Cote d'Ivoire exports over 2 million tonnes of raw cocoa annually yet captures less than 5% of the finished chocolate value, a paradox that a growing wave of Abidjan-based artisanal chocolate makers are challenging by producing bean-to-bar products at CFA 3,500-6,000 per 100g bar. Marie-Claire Kouassi's micro-factory demonstrates that local processing is technically feasible at margins of 35-50%, but faces distribution bottlenecks and cold-chain constraints that limit output to 800-1,200 bars per month. AskBiz helps artisanal chocolate makers track cocoa-to-bar conversion costs, manage temperature-sensitive inventory, and build the unit economics data that attracts investment into domestic cocoa processing.

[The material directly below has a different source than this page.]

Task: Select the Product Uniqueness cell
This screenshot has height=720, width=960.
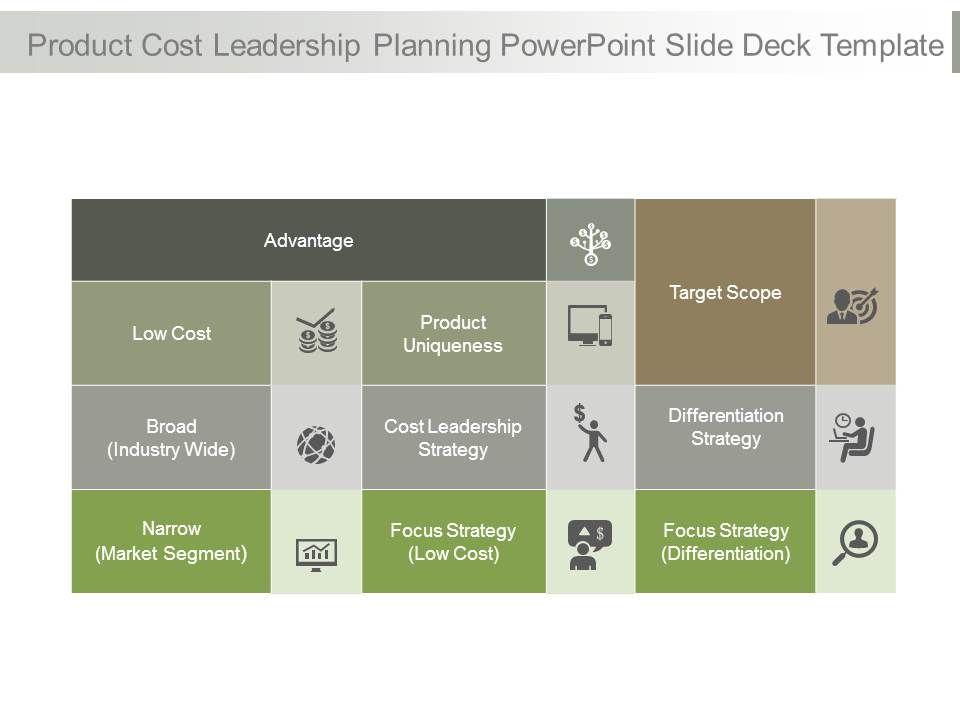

  • The World's Biggest Cocoa Producer Imports Its Chocolate
  • From Pod to Nib: The First-Mile Cost Chain
  • Grinding, Conching, and the Tempering Bottleneck
  • The Cold Chain Constraint: Chocolate in the Tropics
  • Unit Economics: Why Bean-to-Bar Margins Beat Export

The World's Biggest Cocoa Producer Imports Its Chocolate#

There is a statistic that every Ivorian chocolate maker cites with a mixture of frustration and motivation: Cote d'Ivoire produces approximately 40% of the world's cocoa beans but manufactures less than 2% of the world's chocolate. The vast majority of Ivorian cocoa is exported as raw or semi-processed beans to European and North American chocolate manufacturers who capture 80-90% of the final product value. A kilogram of export-grade cocoa beans leaving the port of Abidjan generates approximately CFA 900-1,200 for the farmer and CFA 200-400 in margins across the cooperative, exporter, and logistics chain. That same kilogram, when processed into premium dark chocolate bars in Belgium or Switzerland, becomes a finished product worth CFA 25,000-50,000 at retail. The value multiplication factor is 20-40x, and almost none of that value stays in the country where the raw material originates. Marie-Claire Kouassi finds this arithmetic offensive. A food scientist by training who spent six years working for a cocoa exporter in San Pedro, Marie-Claire left her corporate job in 2023 to start an artisanal bean-to-bar chocolate operation in the Cocody neighbourhood of Abidjan. Her thesis was straightforward: Ivorian consumers, diaspora buyers, and the growing tourist and expatriate market in Abidjan would pay premium prices for high-quality chocolate made from single-origin Ivorian cocoa, especially if the product came with a compelling story of local value creation. Two years in, her thesis has proven commercially valid. She sells 800-1,200 bars per month at CFA 3,500-6,000 per 100-gram bar through a combination of direct sales, two boutique grocery stores in Cocody and Plateau, and an online presence serving the Ivorian diaspora in France. Her monthly revenue runs CFA 3.2-5.8 million with gross margins of 35-50%. The business is profitable, growing, and constrained primarily by production capacity and distribution reach rather than by demand.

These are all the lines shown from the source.